Dem Ende des Kalten Krieges folgte die Wiederentdeckung Mitteleuropas. Der Eiserne Vorhang hatte jahrhundertealte Verbindungen gekappt und einst belebte Regionen im Herzen des Kontinents zur Peripherie verkümmern lassen. So auch im Böhmerwald, zu dem der Bayerische Wald geografisch gehört. Mittlerweile nähern sich die getrennten Sphären wieder einander an. Im Sommer sind es die Wanderwege, im Winter die Loipen, die dieses steinalte Gebirge im Dreiländereck von Deutschland, Tschechien und Österreich zusammenzurren, die uns eine Ahnung geben vom Austausch, der hier früher normal war, dann aber bei Todesstrafe verboten.

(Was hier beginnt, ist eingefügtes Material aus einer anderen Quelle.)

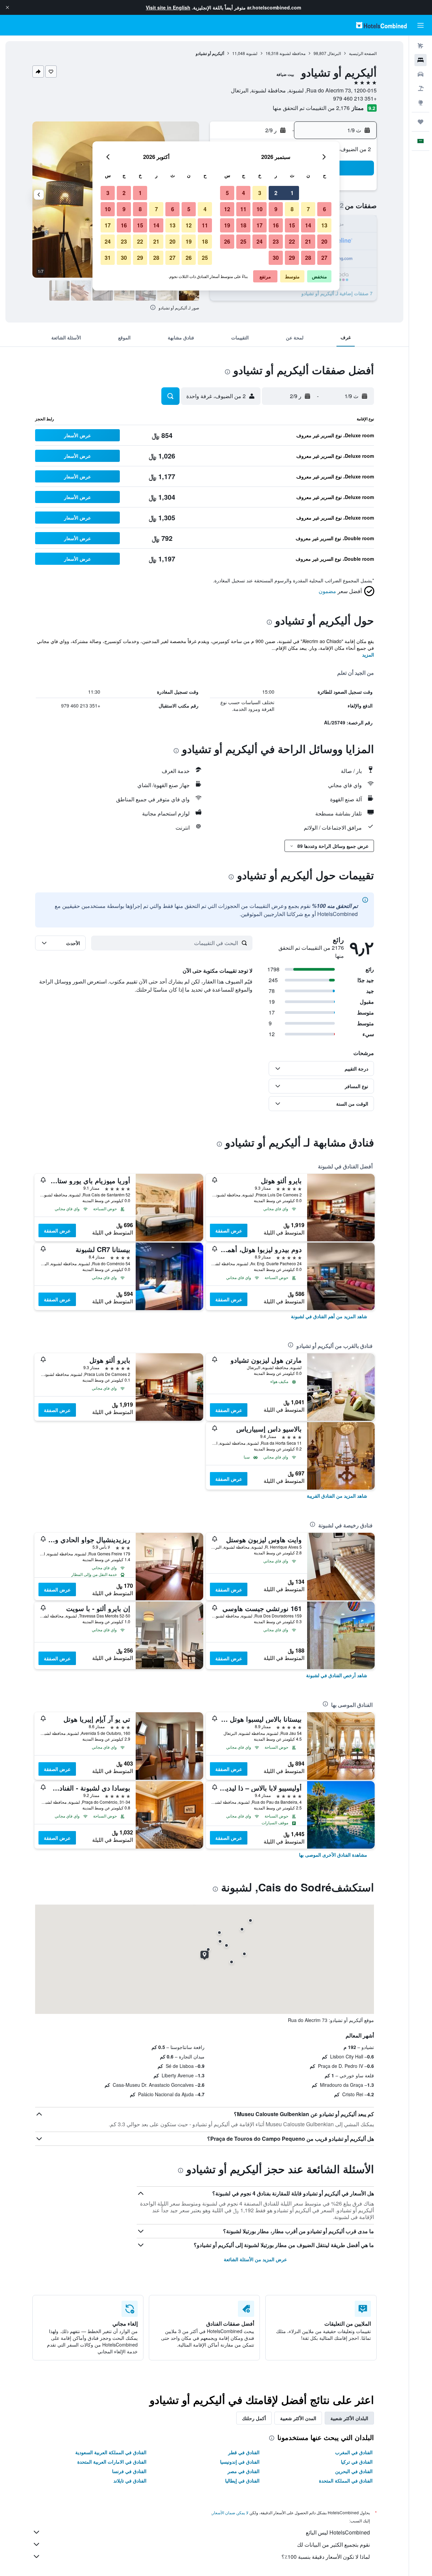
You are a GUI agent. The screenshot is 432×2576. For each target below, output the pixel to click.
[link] (329, 1316)
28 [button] (308, 257)
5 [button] (227, 193)
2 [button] (275, 193)
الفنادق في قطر (244, 2452)
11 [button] (243, 209)
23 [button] (276, 241)
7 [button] (308, 209)
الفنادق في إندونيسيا (240, 2461)
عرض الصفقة (228, 1230)
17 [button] (259, 225)
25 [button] (243, 241)
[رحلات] (420, 122)
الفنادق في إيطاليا (242, 2480)
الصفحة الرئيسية (363, 53)
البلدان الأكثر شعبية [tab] (349, 2418)
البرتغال (334, 53)
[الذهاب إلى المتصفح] (420, 102)
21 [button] (308, 241)
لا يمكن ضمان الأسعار (230, 2512)
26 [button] (227, 241)
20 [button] (324, 241)
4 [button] (243, 193)
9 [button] (275, 209)
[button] (7, 7)
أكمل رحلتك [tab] (254, 2418)
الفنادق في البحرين (354, 2471)
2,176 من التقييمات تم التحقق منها (311, 108)
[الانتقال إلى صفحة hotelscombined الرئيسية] (381, 25)
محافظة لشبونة (292, 53)
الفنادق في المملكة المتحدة (346, 2480)
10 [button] (259, 209)
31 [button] (108, 257)
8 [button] (292, 209)
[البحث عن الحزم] (420, 88)
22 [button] (292, 241)
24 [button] (259, 241)
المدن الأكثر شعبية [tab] (298, 2418)
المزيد (368, 654)
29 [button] (292, 257)
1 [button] (292, 193)
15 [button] (292, 225)
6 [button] (324, 209)
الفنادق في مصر (243, 2471)
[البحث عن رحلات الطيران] (420, 46)
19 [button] (227, 225)
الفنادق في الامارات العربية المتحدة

Wären da nicht Corona und die staatlichen Isolationsmaßnahmen, könnte man hier in Begleitung zweier Waldführer auf Skiern eine Grenzerfahrung der besonderen Art machen. Wer will, kann zum Aufwärmen eine Runde auf der Dreikönigsloipe drehen, einer der klassischen Routen am Ostrand des Nationalparks. Langlauf ist Bewegungsmeditation: stilles Gleiten durch tief verschneiten Märchenwald, im Wechsel mit stoischem Steigen und rauschhafter Beschleunigung. Einmal führt die Spur zwischen übereinandergestapelten Granitfelsen dahin, einmal an einem Bach entlang, der sich durch pralle Schneepolster schlängelt. Die Bäume stehen wie unter Zuckerwatte. Tierspuren queren den Weg – von Baummardern und Hasen. Und stößt man gar auf eine Kette tellergroßer Stapfen, so hat ein Luchs dort sein Revier. Drüben in der Sumava,ˇ dem tschechischen Teil des Böhmerwaldes, kann es auch zu Begegnungen der dritten Art kommen – wenn unvermutet ein Elch an der Loipe steht.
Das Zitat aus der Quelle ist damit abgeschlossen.